** Begin Document excerpt **
Electronics for schools and hobbyists: Digital Signals

(If you are not solid on voltage/ current/ resistance, please sonciser reading my page about them.)

This page has been written in haste. Diagrams, etc, to come... if I gt any indication that anyone is READING it!

I've said this is a page about "intermediate" digital electronic signals.

Forgive me a very fast recap of some basics?

"Digital" is a bad name. Digital electonics is when only two volages matter.

Often they are called "zero" or "ground" and "one".

If you know what "everyone" knows, you will understand that "zero" means "CLOSE ENOUGH" to zero to COUNT as "zero".

"One" will often mean "near 5v" or "near 3.3 volts" (often written "3v3")

You don't want a voltage in your digital electronics circuit ABOVE some nominal "top" voltage; you don't want a voltage ABOVE that... but often we are calling 5v or 3v3, or whatever voltage is being used, is really only "near" that "other" voltage. (Sometimes called Vcc or Vdd.

You really don't need to worry about all of that too much!

Inputs/ Outputs

In digital electronics, you will have inputs and outputs.

INPUTS: You connect a "high" (i.e. 3v3, or 5v, or whatever the circuit is using for "high" or "one") to an input, and VERY LITTLE CURRENT FLOWS! But the circuit "knows" you have connected that voltage.

OR you connect a wire betweem the input and the "ground" end of the power supply or battery. Again- very little current flows, but the circuit "knows" the connection is there.
** End Document excerpt **
** Begin Data **
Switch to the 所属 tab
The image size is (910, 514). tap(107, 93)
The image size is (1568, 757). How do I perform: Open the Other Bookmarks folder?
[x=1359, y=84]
** End Data **
## Problem requirements
Set down the passage of the digital signals text above, starting at "In digital electronics, you" and ending at "connection is there.", word for word.

## Reply to the exercise
In digital electronics, you will have inputs and outputs.

INPUTS: You connect a "high" (i.e. 3v3, or 5v, or whatever the circuit is using for "high" or "one") to an input, and VERY LITTLE CURRENT FLOWS! But the circuit "knows" you have connected that voltage.

OR you connect a wire betweem the input and the "ground" end of the power supply or battery. Again- very little current flows, but the circuit "knows" the connection is there.